[Required action] From the entries below, extract every line that includes the word "checkbox".

[Dataset content]

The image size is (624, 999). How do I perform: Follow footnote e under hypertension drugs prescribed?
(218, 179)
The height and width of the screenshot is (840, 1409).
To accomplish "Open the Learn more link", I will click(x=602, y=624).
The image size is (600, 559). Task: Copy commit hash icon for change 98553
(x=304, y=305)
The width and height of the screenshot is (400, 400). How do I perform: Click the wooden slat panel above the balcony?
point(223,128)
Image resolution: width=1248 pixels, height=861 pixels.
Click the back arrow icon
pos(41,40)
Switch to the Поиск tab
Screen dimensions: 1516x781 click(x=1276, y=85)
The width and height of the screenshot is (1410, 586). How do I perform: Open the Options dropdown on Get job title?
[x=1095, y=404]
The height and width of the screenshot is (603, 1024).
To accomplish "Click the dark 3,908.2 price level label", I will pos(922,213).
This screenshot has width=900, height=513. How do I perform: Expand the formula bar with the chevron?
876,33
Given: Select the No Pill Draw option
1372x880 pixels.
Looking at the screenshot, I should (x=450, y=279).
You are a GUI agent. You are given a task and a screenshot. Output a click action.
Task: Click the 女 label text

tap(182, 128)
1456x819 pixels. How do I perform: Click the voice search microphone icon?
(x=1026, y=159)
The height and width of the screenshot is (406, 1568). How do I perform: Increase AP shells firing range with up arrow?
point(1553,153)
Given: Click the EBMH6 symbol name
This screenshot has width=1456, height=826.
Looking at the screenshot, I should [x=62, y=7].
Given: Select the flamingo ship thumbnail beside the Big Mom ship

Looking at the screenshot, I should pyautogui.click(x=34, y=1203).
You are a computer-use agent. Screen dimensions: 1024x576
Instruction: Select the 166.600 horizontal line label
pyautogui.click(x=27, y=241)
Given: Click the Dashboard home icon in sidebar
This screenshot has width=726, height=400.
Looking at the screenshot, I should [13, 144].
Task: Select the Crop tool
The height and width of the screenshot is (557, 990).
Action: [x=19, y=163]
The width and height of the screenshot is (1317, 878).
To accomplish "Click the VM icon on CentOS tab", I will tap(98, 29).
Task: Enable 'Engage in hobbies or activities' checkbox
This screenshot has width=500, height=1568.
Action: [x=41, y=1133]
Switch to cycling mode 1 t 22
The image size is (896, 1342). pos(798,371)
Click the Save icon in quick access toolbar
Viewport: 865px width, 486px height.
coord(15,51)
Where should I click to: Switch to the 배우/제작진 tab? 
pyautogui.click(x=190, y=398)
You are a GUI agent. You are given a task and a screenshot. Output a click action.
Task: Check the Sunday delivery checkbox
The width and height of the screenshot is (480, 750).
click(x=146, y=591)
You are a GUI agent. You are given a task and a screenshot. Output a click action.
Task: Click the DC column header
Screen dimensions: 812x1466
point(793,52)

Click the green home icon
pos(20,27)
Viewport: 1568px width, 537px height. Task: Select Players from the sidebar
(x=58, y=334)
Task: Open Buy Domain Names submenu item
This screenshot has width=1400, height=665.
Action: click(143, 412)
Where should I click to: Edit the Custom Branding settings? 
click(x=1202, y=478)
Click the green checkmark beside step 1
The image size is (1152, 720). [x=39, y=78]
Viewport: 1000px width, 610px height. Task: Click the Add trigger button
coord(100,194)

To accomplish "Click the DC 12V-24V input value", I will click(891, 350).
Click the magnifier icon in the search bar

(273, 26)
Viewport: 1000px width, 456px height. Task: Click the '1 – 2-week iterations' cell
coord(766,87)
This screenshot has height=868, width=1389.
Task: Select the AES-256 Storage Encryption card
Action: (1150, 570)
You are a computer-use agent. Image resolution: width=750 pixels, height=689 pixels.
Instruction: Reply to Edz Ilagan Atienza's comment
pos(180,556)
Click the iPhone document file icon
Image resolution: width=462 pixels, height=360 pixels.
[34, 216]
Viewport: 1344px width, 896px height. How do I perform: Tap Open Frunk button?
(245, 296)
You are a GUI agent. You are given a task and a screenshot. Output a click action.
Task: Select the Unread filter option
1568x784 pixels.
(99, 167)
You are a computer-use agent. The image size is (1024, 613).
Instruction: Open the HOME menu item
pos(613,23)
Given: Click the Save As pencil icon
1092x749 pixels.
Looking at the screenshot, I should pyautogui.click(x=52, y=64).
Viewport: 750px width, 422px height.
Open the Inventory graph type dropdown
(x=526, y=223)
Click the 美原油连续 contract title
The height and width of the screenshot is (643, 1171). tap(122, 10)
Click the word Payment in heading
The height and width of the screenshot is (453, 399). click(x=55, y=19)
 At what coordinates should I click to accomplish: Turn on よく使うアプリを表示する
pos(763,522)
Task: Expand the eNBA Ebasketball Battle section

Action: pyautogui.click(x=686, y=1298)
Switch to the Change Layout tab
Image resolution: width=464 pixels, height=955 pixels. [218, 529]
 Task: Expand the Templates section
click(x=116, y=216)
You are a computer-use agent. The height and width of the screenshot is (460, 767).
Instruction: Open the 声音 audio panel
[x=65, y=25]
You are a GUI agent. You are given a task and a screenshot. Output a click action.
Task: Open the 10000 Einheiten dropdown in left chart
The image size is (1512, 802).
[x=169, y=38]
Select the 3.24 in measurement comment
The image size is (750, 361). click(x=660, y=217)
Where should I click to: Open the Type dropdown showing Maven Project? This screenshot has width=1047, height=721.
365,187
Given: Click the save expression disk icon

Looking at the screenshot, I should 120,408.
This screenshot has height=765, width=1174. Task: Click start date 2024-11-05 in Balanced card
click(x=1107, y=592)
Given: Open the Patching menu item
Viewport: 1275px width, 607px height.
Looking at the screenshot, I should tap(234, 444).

[Task result]
Task: Enable 'Engage in hobbies or activities' checkbox
Task: Check the Sunday delivery checkbox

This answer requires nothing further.